Even though that law doesn’t take effect until Sept. 29, the attorney general said Tucson’s vaccine mandate is still illegal, stating that β€œit is self-evident that any negative side effects of a vaccine will not be undone merely on the general effective date of legislation.”

If the attorney general finds that a local law violates state statute, state law says the treasurer has to withhold most of the community’s state shared revenue dollars. The city estimates it receives about $120 million of those funds a year.

But as the Arizona School Boards Association challenges the law prohibiting vaccine mandates in court, the city hopes the outcome will give it the legal means to challenge Brnovich’s findings.

Ortega reported the city has 3,273 fully or partially vaccinated employees β€” nearly 83% of the workforce. About 684 employees remain unvaccinated, he said, with 518 submitting accommodation requests for medical or religious reasons.

But 166 employees have told the city they will not get vaccinated or have not filled out a vaccine attestation form. Those unvaccinated employees won’t face suspensions, for now, but will miss out on incentives for vaccinated employees while being subject to more stringent COVID mitigation policies.

β€œBy pausing (enforcement of the vaccine mandate), we’re not saying we’re eliminating the notion of discipline ... what we’re pausing is the implementation of it while the litigation plays out,” Councilman Steve Kozachik said. β€œBut the city manager is continuing to look into all these other options as things that we can implement, irrespective of the litigation.”

The City Council directed Ortega to look into implementing weekly testing for unvaccinated workers. The city manager also said he’s β€œexploring the mandatory use of masks” for unvaccinated employees on the job.

Ortega will also consider requiring new city hires to be fully vaccinated, as well as current employees seeking a promotion or city-funded traveling and training opportunities.
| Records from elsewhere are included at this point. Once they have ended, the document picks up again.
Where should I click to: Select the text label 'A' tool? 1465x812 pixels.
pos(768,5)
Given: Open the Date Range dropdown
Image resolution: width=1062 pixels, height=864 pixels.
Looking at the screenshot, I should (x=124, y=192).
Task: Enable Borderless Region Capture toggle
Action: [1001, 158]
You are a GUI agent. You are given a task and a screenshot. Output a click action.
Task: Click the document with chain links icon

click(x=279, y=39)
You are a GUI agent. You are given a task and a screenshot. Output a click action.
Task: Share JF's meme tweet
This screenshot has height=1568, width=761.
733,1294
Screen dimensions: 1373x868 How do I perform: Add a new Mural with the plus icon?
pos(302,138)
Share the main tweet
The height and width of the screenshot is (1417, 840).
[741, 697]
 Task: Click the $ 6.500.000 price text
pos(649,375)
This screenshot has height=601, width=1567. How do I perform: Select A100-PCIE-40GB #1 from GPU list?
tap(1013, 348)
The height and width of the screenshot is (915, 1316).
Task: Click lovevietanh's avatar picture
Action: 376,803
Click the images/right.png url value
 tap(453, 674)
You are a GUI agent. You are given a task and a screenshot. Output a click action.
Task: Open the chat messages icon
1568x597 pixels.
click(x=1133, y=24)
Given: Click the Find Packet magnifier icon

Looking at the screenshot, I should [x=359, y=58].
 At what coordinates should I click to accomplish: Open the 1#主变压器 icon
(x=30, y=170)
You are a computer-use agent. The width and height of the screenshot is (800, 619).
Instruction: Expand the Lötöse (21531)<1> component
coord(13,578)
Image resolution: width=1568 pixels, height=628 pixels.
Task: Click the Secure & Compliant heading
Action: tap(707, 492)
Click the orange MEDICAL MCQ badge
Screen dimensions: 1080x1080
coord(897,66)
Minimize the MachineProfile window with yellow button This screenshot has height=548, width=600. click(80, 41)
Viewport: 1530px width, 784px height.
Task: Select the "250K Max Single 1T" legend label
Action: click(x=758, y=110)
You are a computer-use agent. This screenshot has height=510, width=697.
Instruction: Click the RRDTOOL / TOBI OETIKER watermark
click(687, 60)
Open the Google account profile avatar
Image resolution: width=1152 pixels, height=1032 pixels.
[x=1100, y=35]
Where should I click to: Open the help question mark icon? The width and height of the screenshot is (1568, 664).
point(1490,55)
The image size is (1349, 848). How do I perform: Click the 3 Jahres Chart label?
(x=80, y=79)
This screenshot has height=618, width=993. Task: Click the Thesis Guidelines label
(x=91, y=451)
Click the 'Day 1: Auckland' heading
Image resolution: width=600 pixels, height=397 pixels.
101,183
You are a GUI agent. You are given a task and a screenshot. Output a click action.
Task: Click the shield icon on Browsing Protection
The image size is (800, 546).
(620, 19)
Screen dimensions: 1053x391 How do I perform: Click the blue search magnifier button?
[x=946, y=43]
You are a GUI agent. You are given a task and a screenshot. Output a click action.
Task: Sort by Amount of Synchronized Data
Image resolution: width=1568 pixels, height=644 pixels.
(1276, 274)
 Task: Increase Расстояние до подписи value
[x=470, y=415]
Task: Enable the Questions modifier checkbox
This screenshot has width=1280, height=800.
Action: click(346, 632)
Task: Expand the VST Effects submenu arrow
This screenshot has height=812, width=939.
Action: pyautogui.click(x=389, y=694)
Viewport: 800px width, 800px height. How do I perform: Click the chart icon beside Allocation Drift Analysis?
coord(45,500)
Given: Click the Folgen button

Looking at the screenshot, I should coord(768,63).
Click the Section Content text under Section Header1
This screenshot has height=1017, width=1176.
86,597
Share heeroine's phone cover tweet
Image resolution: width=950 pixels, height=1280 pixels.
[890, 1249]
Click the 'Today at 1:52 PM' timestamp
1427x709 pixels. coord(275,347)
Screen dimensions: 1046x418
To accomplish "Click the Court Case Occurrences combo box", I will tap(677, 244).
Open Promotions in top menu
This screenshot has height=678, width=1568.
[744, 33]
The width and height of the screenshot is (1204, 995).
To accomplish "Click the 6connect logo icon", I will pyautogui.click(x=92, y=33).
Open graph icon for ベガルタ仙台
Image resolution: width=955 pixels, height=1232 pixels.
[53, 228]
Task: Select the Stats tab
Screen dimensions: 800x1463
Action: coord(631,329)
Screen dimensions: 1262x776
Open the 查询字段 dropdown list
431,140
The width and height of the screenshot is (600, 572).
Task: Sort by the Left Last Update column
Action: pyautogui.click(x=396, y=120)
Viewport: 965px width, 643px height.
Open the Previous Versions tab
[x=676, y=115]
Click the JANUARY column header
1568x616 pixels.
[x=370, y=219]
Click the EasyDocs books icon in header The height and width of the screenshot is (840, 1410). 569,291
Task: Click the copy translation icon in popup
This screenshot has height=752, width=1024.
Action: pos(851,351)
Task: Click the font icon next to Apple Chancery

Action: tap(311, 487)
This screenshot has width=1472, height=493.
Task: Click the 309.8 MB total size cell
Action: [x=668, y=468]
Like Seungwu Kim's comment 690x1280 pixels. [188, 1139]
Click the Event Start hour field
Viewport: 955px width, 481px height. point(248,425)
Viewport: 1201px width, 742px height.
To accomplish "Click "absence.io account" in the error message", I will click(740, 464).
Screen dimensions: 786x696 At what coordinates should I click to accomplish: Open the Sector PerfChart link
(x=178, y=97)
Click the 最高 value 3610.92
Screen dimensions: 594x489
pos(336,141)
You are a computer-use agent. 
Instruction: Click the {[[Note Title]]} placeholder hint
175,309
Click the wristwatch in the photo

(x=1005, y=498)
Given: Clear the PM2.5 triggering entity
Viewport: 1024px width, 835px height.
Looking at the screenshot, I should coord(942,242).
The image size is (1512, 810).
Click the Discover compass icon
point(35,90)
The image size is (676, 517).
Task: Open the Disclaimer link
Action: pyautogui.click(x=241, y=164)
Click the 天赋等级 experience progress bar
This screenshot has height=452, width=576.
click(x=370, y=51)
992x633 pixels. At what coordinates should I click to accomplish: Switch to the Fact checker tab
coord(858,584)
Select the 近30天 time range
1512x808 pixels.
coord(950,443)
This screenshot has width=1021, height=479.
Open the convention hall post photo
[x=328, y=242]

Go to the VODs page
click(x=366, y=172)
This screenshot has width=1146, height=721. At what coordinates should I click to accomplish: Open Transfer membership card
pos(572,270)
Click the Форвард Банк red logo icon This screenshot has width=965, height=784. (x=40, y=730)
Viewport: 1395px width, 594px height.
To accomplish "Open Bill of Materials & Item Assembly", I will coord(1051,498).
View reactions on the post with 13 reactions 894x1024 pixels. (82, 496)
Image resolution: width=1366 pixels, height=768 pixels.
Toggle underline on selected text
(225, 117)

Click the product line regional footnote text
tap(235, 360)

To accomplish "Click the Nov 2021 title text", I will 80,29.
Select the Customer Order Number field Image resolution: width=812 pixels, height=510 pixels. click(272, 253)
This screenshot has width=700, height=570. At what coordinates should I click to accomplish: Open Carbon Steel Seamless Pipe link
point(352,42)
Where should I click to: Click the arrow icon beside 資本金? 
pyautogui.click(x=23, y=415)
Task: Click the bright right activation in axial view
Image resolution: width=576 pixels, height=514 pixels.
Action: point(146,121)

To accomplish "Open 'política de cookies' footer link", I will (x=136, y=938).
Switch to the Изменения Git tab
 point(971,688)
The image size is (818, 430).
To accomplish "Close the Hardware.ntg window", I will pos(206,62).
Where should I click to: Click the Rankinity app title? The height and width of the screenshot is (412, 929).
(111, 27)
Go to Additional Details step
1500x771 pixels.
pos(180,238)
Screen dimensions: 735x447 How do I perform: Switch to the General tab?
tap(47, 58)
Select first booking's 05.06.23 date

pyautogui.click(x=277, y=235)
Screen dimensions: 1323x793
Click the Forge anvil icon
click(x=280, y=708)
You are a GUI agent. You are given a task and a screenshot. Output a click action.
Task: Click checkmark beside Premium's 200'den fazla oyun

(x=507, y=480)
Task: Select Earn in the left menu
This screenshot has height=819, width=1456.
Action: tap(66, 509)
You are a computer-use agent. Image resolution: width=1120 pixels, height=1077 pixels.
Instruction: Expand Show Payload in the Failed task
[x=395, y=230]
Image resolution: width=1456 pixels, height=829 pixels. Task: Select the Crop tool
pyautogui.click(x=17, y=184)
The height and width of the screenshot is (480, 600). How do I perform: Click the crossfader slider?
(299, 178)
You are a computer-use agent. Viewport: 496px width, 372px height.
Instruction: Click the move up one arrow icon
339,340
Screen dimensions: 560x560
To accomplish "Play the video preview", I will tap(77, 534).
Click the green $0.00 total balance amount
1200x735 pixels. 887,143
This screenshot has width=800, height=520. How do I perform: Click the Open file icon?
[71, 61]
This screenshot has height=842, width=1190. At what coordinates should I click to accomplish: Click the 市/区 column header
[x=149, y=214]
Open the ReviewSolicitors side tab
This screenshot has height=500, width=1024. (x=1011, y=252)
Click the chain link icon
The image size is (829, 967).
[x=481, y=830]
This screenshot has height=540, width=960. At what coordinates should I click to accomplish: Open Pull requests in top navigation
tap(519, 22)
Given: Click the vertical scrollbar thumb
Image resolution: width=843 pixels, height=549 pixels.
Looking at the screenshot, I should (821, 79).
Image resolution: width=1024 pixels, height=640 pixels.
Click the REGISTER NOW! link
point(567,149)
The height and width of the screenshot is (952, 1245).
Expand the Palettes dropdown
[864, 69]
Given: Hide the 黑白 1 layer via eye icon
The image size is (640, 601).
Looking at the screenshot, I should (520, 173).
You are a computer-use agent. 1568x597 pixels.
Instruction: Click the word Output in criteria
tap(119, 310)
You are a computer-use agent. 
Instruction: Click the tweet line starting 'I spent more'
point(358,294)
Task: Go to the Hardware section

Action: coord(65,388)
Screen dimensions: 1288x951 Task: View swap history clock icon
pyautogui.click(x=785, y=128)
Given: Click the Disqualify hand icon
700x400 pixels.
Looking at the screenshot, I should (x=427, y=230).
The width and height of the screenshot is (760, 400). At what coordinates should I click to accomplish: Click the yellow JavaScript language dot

The city manager will look into withholding future raises or salary adjustments from unvaccinated employees, while vaccinated workers could be eligible for one floating holiday and restoration of 80 hours of pandemic leave.

β€œI really just want to express appreciation for our employees who overcame whatever hesitancy or barriers had previously kept them from getting vaccinated and for making the decision to do that, and I’m proud of our workforce,” Councilwoman Karin Uhlich said.